Vacinar é uma das formas mais efetivas e de menor custo para reduzir a mortalidade infantil, conforme a Organização Mundial da Saúde. No entanto, Europa, Estados Unidos e, aos poucos, Brasil, precisam lidar com uma pedra no sapato: pais que se recusam a vacinar as crianças. A escolha, aparentemente individual, afeta todo mundo: a lógica da vacina é que imunizar uma população impede que o vírus se propague. Portanto, quanto mais pessoas vulneráveis, mais chances o agente invasor tem de causar doenças.
“A gente sabe que no exterior tem os grupos antivacinas muito fortes, e justamente por isso, que as doenças que não ocorriam mais estão voltando. Por exemplo, no Brasil nós não temos casos de poliomielite, mas na Ásia, África, continua tendo. No Brasil foi a vacina que impactou o avanço da doença, foi capaz de erradicar. Mas se a população não valorizar a vacinação, doenças como essa podem voltar. Temos casos de doença que tinha havido redução e o número de casos tem aumentado, como a coqueluche, que é uma doença grave e tinha reduzido o número de casos. Essas vacinas tem que ter os reforços. O que tem acontecido é que de 2014 pra cá tem aumentado consideravelmente algo que pode ser prevenível com vacina”, afirma Helena Almeida.
Em geral, as motivações envolvem medo, religião ou desconhecimento. Atualmente, o mais comum é vermos famílias que têm medo da imunização por creditarem a ela sinais de baixa na imunidade e efeitos colaterais, além do aparecimento de novas doenças. Há também pais que não sabem que existe vacina para determinada doença, então não leva o filho para tomar a medicação. E, menos comum hoje em dia, mas ainda existente, é a motivação religiosa daqueles que acreditam que se Deus mandou uma doença é porque ela tem razão de ser e não deve ser combatida.

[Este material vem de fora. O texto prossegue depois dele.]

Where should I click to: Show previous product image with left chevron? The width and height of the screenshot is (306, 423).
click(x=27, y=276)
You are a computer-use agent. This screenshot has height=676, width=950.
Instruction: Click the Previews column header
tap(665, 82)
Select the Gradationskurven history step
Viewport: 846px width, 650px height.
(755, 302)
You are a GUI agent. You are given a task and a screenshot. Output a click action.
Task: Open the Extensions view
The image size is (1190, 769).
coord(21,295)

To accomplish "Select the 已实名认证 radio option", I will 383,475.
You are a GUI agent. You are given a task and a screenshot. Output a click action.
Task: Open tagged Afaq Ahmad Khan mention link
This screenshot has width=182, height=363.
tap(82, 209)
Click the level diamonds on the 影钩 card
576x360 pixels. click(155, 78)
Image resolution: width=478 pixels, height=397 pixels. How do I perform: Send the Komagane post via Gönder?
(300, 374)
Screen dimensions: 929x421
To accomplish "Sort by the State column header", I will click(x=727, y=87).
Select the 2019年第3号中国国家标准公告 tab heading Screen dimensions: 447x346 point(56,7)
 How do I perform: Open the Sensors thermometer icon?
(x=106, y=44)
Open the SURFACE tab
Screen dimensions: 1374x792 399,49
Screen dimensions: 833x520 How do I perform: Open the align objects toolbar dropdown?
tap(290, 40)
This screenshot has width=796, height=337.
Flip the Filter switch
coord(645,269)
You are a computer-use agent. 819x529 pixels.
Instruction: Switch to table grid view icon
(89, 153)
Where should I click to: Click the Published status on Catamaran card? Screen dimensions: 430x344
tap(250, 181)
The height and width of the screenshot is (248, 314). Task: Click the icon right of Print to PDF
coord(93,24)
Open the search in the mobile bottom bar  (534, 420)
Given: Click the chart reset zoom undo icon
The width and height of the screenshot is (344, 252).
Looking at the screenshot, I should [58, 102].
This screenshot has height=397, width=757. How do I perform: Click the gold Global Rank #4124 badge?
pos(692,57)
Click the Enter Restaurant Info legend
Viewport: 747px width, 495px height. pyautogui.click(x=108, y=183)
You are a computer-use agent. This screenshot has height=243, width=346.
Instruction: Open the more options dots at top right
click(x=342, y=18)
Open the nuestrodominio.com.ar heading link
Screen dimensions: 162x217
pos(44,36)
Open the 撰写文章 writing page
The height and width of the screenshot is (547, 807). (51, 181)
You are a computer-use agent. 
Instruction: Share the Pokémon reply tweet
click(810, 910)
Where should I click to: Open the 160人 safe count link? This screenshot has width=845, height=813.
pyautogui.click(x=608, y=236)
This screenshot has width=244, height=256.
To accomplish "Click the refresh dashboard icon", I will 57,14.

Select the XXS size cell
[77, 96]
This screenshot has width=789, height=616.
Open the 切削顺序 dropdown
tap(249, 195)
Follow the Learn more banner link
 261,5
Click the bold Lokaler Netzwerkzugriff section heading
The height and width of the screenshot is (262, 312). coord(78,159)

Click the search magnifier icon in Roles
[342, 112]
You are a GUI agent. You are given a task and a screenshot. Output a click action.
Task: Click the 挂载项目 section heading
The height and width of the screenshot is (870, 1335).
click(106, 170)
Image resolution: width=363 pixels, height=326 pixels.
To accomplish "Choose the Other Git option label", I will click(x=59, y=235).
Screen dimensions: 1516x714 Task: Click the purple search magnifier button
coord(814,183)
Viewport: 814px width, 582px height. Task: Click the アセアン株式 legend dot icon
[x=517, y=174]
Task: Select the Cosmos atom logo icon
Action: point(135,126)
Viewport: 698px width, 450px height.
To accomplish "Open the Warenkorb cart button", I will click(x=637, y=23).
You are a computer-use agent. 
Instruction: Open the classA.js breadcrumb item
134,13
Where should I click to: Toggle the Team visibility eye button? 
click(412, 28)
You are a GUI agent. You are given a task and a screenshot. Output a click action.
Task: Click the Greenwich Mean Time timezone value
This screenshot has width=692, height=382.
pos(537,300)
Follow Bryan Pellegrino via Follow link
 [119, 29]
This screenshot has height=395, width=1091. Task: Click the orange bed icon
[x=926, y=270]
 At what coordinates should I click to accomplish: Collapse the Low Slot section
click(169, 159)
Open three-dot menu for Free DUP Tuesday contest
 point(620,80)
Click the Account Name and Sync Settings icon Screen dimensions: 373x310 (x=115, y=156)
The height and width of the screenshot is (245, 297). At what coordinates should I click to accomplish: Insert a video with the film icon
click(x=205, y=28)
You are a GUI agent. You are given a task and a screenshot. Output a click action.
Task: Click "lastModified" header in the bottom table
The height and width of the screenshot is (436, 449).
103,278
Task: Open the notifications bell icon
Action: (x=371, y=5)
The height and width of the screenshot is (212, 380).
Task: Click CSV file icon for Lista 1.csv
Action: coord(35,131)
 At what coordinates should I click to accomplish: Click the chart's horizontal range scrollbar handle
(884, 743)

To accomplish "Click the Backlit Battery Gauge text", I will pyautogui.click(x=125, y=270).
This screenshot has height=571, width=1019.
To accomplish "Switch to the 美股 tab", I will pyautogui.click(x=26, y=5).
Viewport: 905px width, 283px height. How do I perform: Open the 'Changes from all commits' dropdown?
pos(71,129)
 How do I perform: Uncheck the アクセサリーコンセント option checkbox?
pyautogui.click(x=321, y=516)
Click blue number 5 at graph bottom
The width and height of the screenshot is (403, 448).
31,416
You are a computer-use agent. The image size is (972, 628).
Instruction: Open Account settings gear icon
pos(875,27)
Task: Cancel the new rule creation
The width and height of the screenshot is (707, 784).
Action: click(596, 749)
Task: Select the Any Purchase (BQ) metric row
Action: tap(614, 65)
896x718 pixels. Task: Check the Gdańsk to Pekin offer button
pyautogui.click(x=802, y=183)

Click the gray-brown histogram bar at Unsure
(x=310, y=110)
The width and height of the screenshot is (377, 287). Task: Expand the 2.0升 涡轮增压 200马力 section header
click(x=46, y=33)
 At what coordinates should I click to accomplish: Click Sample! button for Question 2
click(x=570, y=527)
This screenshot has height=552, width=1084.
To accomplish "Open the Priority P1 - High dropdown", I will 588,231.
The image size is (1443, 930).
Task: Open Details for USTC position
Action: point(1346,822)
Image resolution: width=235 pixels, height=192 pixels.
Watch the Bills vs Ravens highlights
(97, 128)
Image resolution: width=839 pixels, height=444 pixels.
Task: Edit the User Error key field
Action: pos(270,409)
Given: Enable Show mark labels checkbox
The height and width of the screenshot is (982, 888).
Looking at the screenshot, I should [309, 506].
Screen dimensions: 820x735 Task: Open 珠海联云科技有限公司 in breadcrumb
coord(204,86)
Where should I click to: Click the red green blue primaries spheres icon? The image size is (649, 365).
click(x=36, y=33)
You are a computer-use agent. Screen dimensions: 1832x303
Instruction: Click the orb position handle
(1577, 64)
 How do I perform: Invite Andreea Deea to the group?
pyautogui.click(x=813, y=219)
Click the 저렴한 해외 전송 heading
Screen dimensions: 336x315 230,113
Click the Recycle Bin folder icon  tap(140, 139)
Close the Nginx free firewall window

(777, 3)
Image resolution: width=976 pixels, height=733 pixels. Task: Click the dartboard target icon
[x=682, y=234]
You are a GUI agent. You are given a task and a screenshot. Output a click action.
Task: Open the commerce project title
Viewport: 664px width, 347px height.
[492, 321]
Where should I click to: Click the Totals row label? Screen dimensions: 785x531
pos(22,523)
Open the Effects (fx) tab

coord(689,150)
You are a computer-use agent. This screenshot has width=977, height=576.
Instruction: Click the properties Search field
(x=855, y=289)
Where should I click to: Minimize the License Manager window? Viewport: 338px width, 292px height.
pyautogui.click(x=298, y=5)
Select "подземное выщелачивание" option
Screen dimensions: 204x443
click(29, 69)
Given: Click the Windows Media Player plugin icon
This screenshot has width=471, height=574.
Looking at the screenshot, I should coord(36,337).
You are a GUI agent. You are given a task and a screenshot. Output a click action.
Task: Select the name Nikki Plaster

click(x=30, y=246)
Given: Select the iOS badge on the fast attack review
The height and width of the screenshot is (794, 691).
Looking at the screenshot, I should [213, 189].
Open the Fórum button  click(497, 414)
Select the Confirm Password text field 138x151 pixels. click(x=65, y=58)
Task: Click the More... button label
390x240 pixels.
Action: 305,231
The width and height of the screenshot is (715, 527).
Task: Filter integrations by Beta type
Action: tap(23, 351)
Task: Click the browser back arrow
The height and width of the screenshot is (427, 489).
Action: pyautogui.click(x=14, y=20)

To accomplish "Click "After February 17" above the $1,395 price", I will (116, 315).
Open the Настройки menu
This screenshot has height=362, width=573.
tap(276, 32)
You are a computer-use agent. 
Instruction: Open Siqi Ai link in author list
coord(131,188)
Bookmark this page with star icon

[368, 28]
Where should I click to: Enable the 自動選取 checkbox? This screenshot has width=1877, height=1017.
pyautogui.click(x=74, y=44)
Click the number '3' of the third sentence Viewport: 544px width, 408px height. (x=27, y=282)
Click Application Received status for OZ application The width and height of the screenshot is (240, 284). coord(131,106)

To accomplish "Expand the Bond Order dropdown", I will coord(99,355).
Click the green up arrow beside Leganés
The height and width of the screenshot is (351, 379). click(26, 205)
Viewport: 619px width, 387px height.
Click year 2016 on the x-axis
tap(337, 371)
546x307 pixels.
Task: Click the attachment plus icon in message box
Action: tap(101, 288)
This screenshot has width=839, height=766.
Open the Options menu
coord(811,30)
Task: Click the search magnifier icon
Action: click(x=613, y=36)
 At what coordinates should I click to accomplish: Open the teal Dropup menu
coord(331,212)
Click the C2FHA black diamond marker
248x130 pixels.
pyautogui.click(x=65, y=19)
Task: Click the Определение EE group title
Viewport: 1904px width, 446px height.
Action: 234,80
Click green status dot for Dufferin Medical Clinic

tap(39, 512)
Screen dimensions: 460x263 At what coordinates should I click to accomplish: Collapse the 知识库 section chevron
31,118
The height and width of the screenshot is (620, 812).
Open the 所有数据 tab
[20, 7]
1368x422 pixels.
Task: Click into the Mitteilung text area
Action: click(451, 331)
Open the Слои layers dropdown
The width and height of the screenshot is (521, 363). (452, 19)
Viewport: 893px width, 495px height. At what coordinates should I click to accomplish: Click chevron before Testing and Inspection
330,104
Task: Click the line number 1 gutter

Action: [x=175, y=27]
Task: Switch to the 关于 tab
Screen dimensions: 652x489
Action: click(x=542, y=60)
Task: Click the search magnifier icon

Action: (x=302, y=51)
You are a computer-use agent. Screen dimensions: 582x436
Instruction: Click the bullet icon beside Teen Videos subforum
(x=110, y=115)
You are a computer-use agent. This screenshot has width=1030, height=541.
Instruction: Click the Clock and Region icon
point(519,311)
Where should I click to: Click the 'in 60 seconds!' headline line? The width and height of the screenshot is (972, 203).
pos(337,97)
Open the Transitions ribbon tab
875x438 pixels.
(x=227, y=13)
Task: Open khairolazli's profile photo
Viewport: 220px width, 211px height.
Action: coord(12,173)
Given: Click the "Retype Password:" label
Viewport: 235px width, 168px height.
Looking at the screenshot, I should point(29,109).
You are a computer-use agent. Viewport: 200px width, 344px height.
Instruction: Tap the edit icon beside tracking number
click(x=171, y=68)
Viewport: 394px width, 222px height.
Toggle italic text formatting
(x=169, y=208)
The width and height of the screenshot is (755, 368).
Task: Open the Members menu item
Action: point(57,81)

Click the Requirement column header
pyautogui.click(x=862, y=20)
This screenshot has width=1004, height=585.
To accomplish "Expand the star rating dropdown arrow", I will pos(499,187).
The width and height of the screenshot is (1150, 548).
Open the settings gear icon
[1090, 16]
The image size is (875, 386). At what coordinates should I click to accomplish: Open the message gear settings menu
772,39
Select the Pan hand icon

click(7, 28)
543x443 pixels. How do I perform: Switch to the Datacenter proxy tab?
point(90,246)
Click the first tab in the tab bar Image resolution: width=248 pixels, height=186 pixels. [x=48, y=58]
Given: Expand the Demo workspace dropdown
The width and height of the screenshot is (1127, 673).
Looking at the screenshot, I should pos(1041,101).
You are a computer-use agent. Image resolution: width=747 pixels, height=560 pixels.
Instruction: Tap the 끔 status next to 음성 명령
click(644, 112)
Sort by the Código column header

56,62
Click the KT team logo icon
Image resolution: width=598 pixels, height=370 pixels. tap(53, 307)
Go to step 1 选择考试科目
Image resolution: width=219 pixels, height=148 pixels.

“Há uma reação negativa quando você diz que não vacina uma criança, mas eu tive minha filha por parto normal, em casa, parei de trabalhar para ficar o máximo com ela, dou alimentação saudável e cultivo bons hábitos. É isso o que garante a imunidade da criança, não é a vacina”, comenta Ana Luísa
Menor cobertura
Em 2016, o Brasil registrou a menor cobertura vacinal dos últimos 10 anos, segundo o Programa Nacional de Imunizações. De acordo com o Ministério da Saúde, em 2017, foram registradas mortes por sarampo em países como Alemanha, Portugal, Itália, França, Bulgária e Romênia. Na Venezuela também houve casos de sarampo e mortes por difteria. Ainda de acordo com o MS, a vacinação é um direito individual da criança e será ofertada pelo Estado, mas se a família não desejar que seu filho seja vacinado, deve se manifestar por escrito.
O que acontece se não vacinar?
A vacinação infantil não é obrigatória no Brasil — a ponto de os pais perderem a guarda de filhos não vacinados, por exemplo, mas pode fazer com que os pais respondam judicialmente por negligência.
Por outro lado, a cobertura vacinal é necessária porque evita o retorno das doenças, asseguram os especialistas. Pois inclui, além da proteção individual, a de outras pessoas, inclusive as que não respondem à vacina e as que não podem recebê-la porque são transplantadas ou têm doença imunossupressora.
“Se eu não vacino meu filho, eu estou correndo o risco de ter a doença. Os pais ou responsáveis podem ser denunciados e levados ao Conselho Tutelar, caso seja comprovada a não vacinação. No Maranhão não se registra histórico de rejeição, mas a cobertura baixa pode ser por vários motivos, como falta de informação. E vale ressaltar que a vacina protege contra pelo menos 18 doenças e que trazem um impacto. Na Venezuela está tendo muito caso de sarampo (oito mil até junho deste ano), e pessoas estão entrando no nosso país por conta da guerrilha, então a gente precisa dar mais atenção à vacinação em todas as faixas etárias”, aponta Helena Almeida.